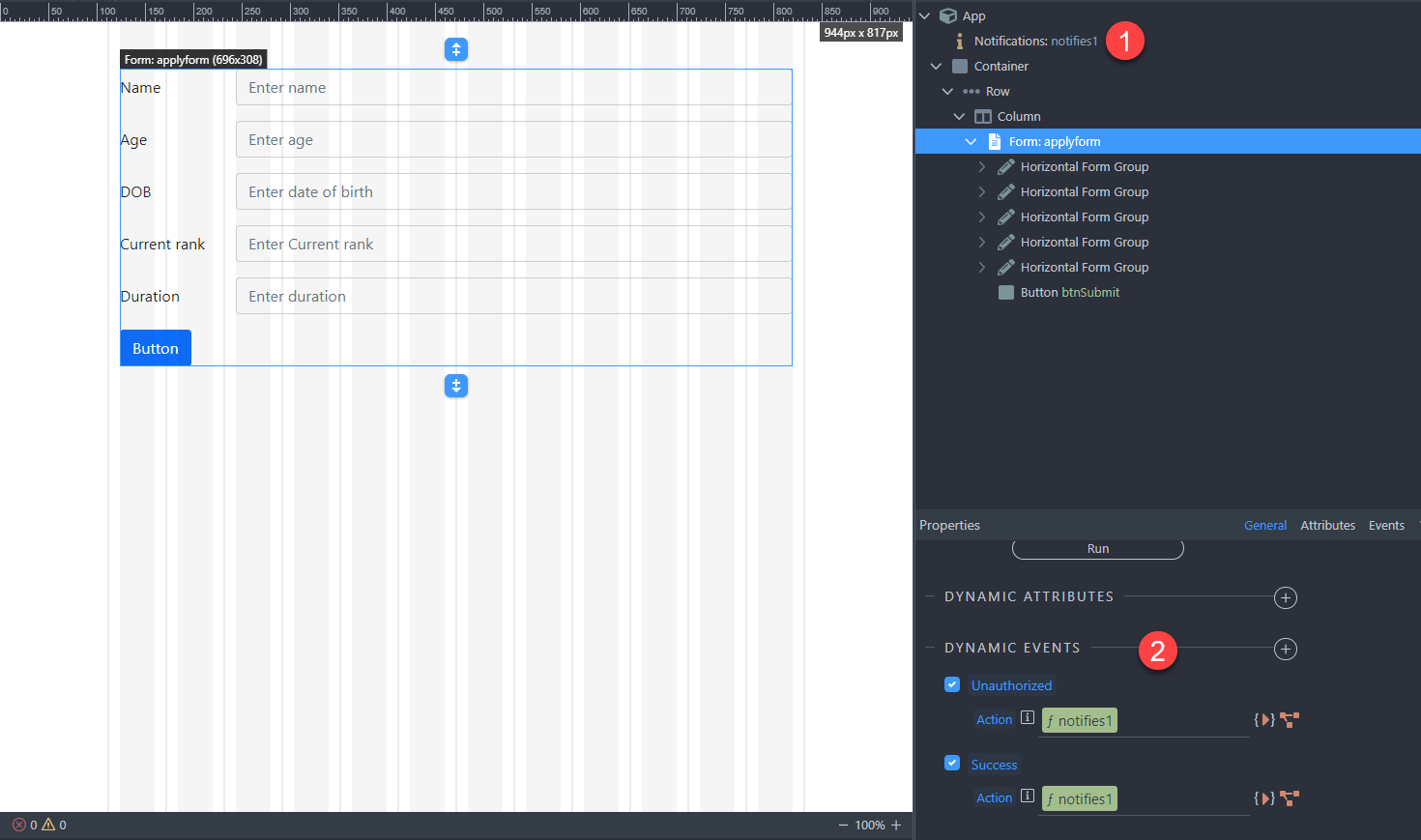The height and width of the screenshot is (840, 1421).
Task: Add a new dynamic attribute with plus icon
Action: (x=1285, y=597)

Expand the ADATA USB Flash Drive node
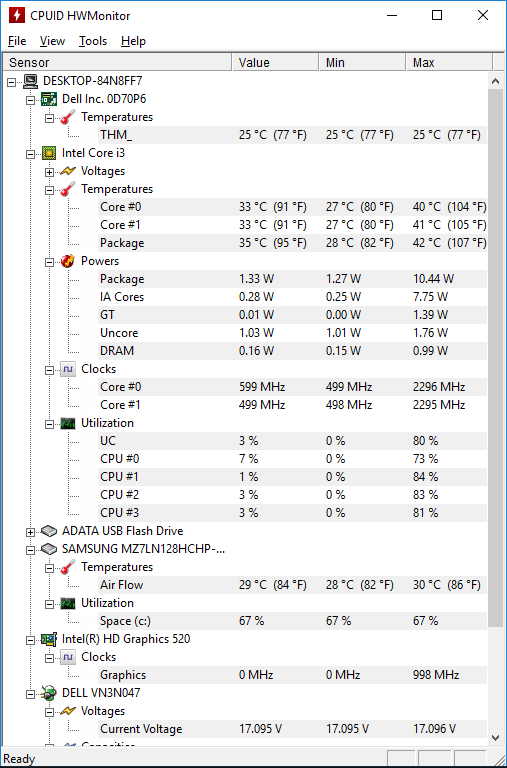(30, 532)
---
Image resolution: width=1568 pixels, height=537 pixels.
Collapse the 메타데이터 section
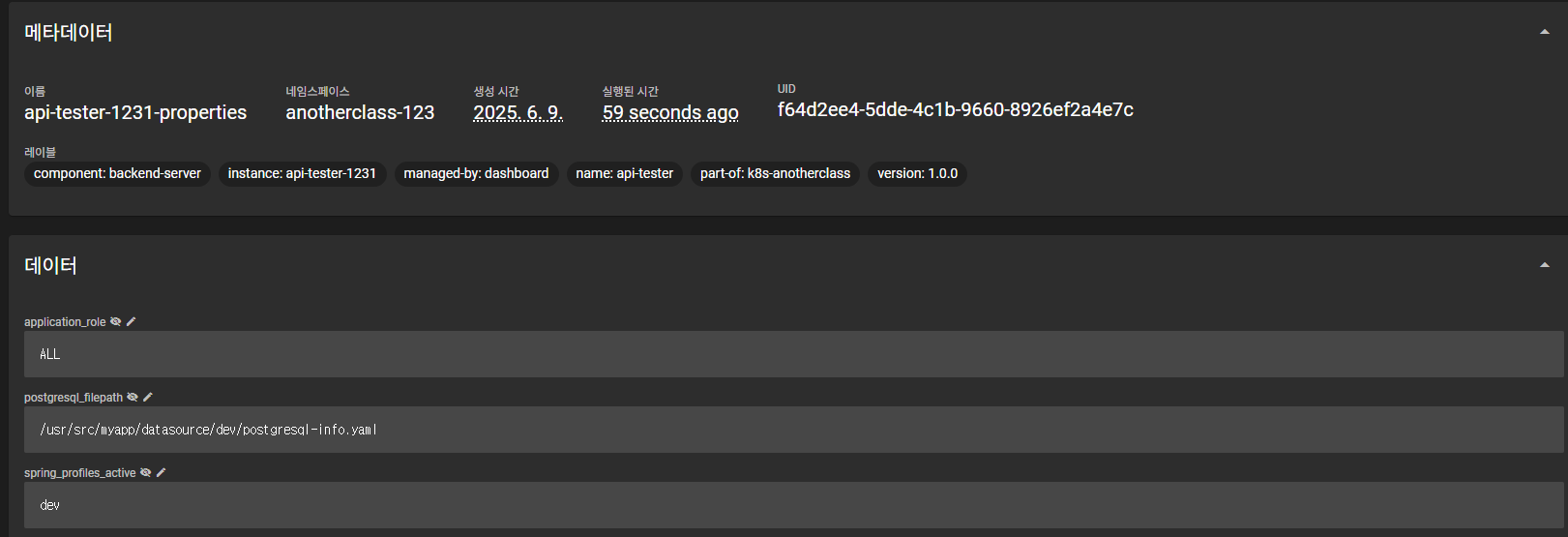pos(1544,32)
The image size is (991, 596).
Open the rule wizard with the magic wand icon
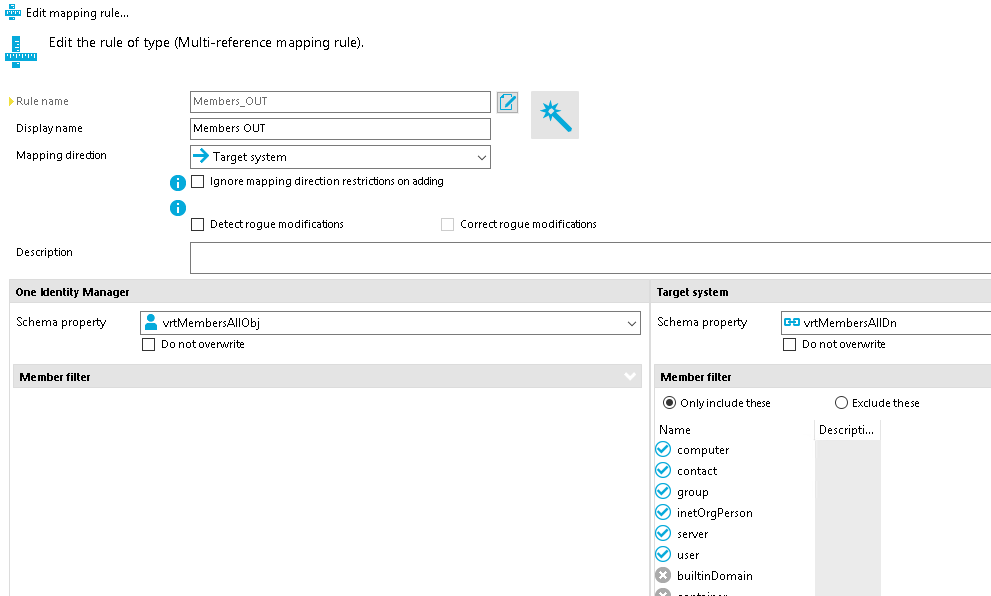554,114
* * *
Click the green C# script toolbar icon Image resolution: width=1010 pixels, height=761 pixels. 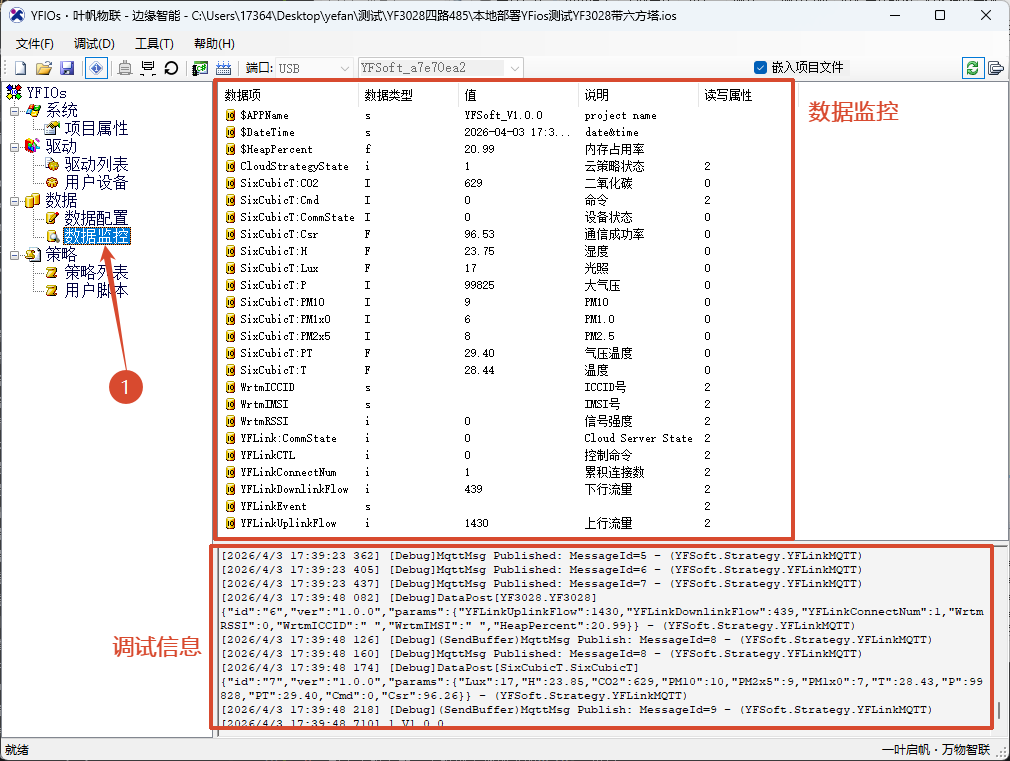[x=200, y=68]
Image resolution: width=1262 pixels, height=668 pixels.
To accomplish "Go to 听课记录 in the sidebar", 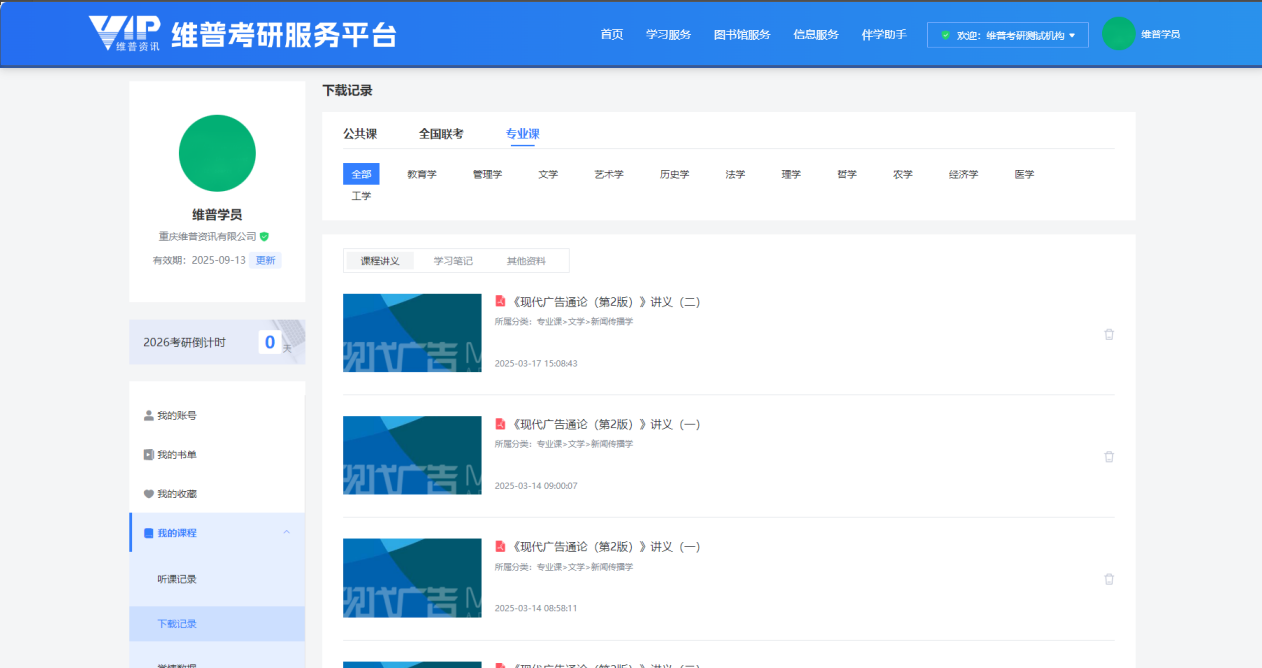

▶ _Exercise instructions_
Above are some records. Output exactly the lines from the one that contains "Image resolution: width=1262" to the one that contains "听课记录 in the", keeping both, and omit the pictures.

▶ _Answer box_
Image resolution: width=1262 pixels, height=668 pixels.
To accomplish "Go to 听课记录 in the sidebar", 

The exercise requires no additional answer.